The task →
The output is the lines below from the one with "[button] (15, 13)" through the one with "Centro de Ayuda", both included, printed exactly and with no other line.

Saved data entries →
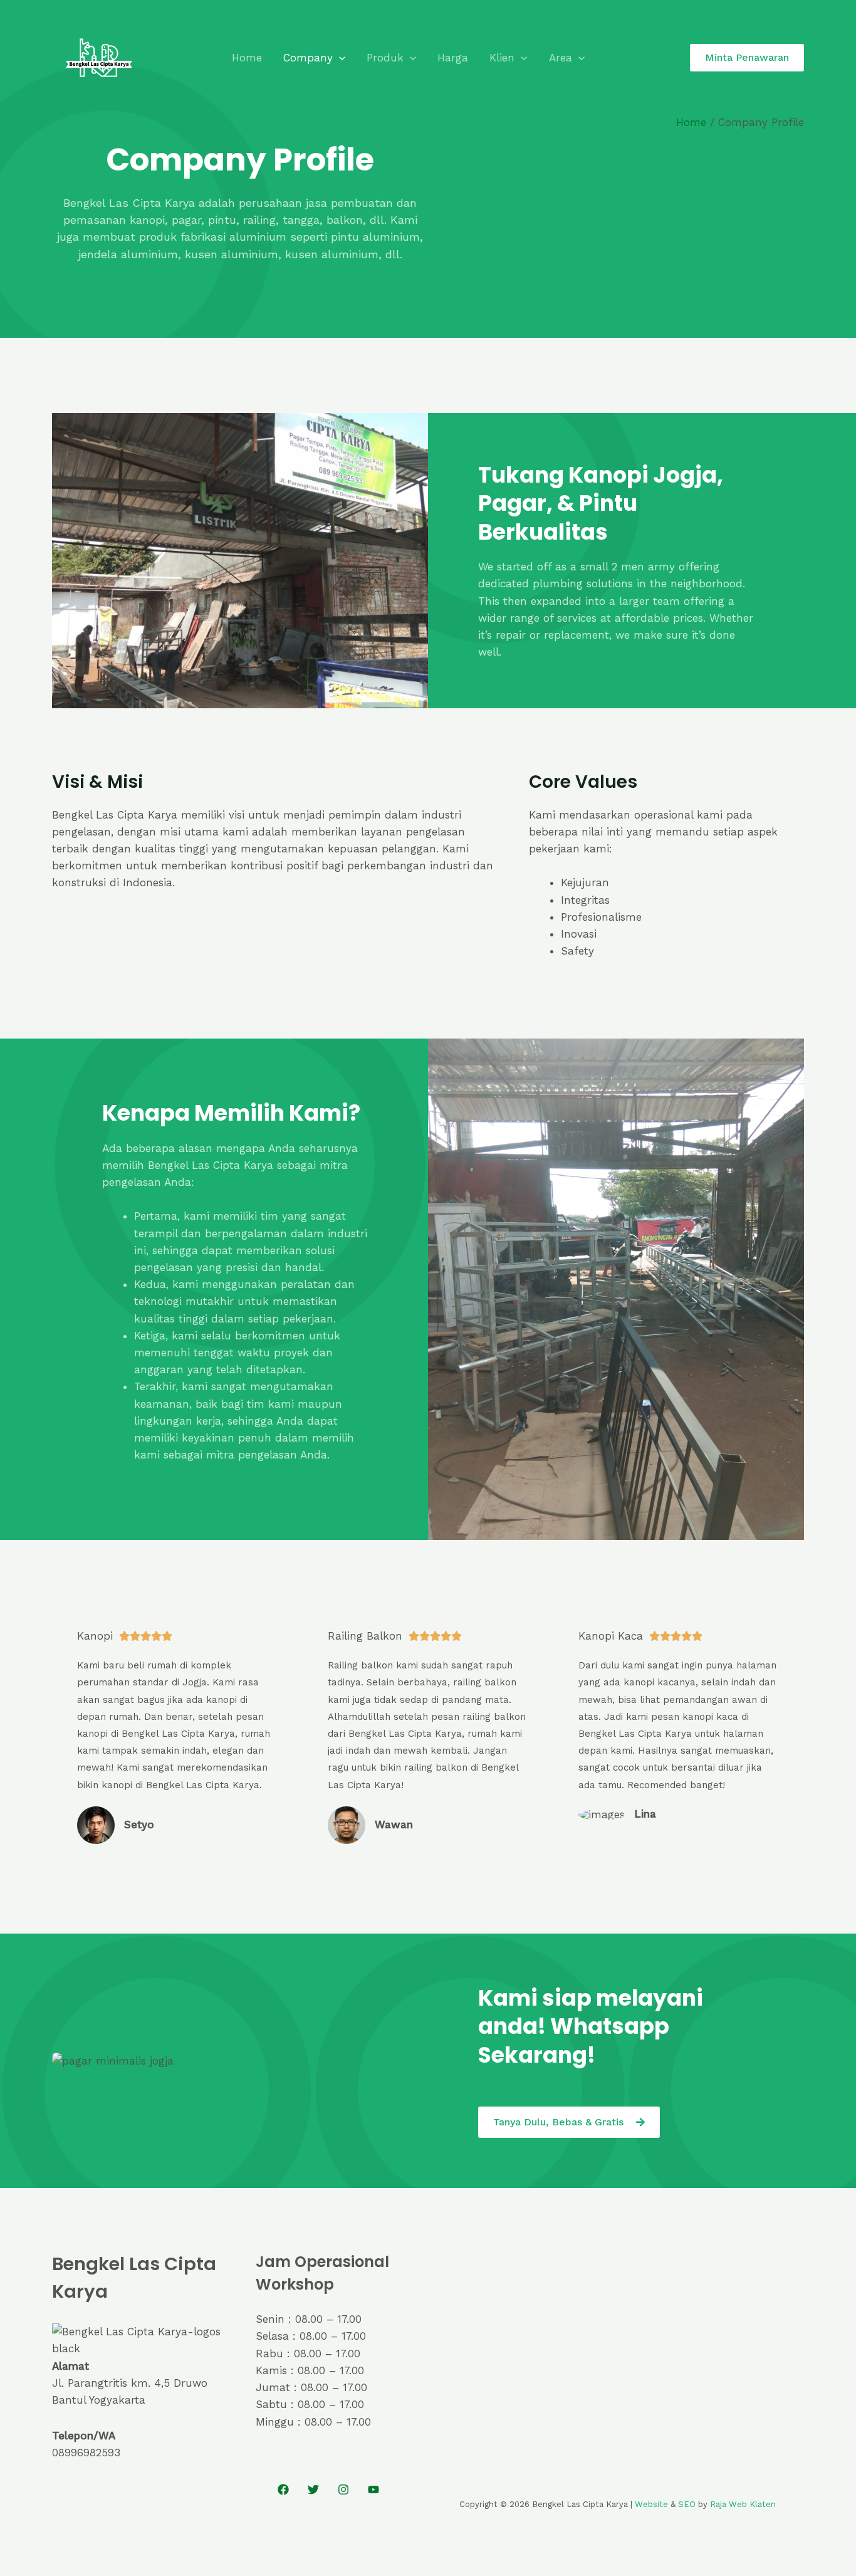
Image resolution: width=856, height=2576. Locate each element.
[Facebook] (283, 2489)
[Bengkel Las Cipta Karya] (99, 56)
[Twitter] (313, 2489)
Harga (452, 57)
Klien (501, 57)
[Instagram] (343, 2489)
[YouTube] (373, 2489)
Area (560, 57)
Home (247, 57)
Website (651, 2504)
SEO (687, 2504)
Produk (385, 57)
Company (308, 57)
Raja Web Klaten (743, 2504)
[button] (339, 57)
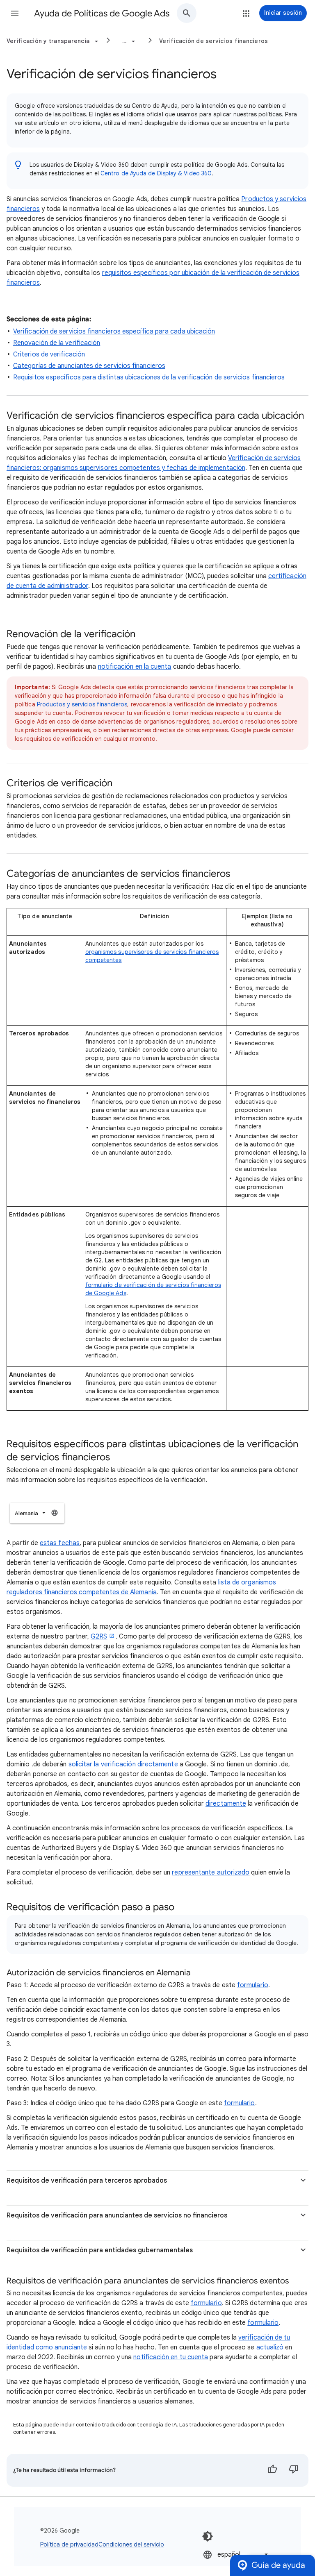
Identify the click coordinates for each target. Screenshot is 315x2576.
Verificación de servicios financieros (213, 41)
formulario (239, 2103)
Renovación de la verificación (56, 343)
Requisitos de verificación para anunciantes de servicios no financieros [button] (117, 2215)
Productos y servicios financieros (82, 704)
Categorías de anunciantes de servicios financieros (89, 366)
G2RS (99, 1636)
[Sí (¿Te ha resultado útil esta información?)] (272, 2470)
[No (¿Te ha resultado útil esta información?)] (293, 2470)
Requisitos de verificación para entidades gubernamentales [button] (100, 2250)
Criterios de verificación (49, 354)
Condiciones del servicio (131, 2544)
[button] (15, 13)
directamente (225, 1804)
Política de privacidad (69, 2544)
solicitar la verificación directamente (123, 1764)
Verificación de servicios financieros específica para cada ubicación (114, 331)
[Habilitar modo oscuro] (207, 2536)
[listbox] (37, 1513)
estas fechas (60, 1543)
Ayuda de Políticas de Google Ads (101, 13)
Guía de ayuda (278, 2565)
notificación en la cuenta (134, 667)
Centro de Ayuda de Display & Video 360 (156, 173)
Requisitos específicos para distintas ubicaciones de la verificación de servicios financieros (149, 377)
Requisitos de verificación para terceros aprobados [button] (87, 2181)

Response to the exercise →
[button] (15, 13)
directamente (225, 1804)
Política de privacidad (69, 2544)
solicitar la verificación directamente (123, 1764)
Verificación de servicios financieros específica para cada ubicación (114, 331)
[Habilitar modo oscuro] (207, 2536)
[listbox] (37, 1513)
estas fechas (60, 1543)
Ayuda de Políticas de Google Ads (101, 13)
Guía de ayuda (278, 2565)
notificación en la cuenta (134, 667)
Centro de Ayuda de Display & Video 360 (156, 173)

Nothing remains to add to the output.